Bonacci Brunamonti published her first poetry aged 14. Her motto was innovare serbando ("innovation through conservation"). Bonacci Brunamonti's poetry explored conflicts, such as the 1859 Perugia uprising, the Battle of Magenta and the Battle of Solferino. As a devout Catholic, she dedicated some of her works to Pope Pius IX. Her poetry used classical metre and verse structures. Bonacci Brunamonti was forced to stop writing following a stroke in 1897.

On 9 November 1860, she was permitted to vote in a plebiscite regarding the annexation of Marche and Umbria to Piedmont, due to her political poetry. She was the first woman in Italy to vote.

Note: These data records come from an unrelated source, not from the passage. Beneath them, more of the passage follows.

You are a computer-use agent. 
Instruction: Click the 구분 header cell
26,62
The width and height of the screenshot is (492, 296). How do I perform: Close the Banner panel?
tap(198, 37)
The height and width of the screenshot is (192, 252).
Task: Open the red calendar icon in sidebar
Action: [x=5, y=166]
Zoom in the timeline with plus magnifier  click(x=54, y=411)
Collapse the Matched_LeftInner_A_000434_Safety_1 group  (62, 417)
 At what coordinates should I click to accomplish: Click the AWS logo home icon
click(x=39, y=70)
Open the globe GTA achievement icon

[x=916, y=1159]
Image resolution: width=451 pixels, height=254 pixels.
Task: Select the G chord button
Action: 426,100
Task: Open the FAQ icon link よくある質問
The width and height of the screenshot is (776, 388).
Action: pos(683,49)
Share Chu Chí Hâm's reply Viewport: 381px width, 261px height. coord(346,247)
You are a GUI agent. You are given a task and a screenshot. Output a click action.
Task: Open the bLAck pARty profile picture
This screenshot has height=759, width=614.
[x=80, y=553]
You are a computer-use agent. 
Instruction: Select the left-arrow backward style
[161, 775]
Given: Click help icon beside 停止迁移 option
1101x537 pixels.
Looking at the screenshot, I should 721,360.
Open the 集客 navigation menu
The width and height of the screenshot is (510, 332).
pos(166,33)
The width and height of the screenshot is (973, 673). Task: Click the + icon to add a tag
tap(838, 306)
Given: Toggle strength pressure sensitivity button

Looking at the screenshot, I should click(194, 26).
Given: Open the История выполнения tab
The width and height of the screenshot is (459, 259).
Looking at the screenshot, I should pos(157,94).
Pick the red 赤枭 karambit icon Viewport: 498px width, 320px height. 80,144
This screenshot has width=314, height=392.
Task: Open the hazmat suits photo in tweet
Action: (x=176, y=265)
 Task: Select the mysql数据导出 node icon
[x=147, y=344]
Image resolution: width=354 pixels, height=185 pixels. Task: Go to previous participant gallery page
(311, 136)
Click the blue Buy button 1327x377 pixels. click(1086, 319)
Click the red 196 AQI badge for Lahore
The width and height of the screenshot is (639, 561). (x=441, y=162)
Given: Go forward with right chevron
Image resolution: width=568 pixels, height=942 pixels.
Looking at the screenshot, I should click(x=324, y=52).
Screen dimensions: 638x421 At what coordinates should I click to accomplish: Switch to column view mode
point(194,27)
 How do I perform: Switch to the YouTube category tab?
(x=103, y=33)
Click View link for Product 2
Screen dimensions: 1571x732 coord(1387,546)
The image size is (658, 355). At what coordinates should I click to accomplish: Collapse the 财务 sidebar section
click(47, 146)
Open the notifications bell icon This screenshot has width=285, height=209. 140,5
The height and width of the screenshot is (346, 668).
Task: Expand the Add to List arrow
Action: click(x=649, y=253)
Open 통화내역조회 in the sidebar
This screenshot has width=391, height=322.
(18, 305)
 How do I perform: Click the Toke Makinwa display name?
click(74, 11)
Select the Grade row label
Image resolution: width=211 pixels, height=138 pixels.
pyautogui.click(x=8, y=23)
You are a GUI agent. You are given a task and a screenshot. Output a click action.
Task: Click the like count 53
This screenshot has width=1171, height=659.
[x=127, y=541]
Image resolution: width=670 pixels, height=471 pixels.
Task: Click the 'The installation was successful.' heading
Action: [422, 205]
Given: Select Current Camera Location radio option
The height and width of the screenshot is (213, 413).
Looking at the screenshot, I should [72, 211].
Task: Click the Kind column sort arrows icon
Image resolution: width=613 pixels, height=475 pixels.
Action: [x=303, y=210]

Her father was Gratiliano Bonacci (1802–1871), a lawyer and professor of rhetoric. Born Maria Alinda Bonacci, she married Pietro Brunamonti in 1868. Bonacci Brunamonti was born in and died in Perugia, and she lived there for much of her life, also frequently visiting her father's birthplace of Recanati. Bonacci Brunamonti taught at the Sapienza University of Rome. She was a watercolor painter of flowers and plants.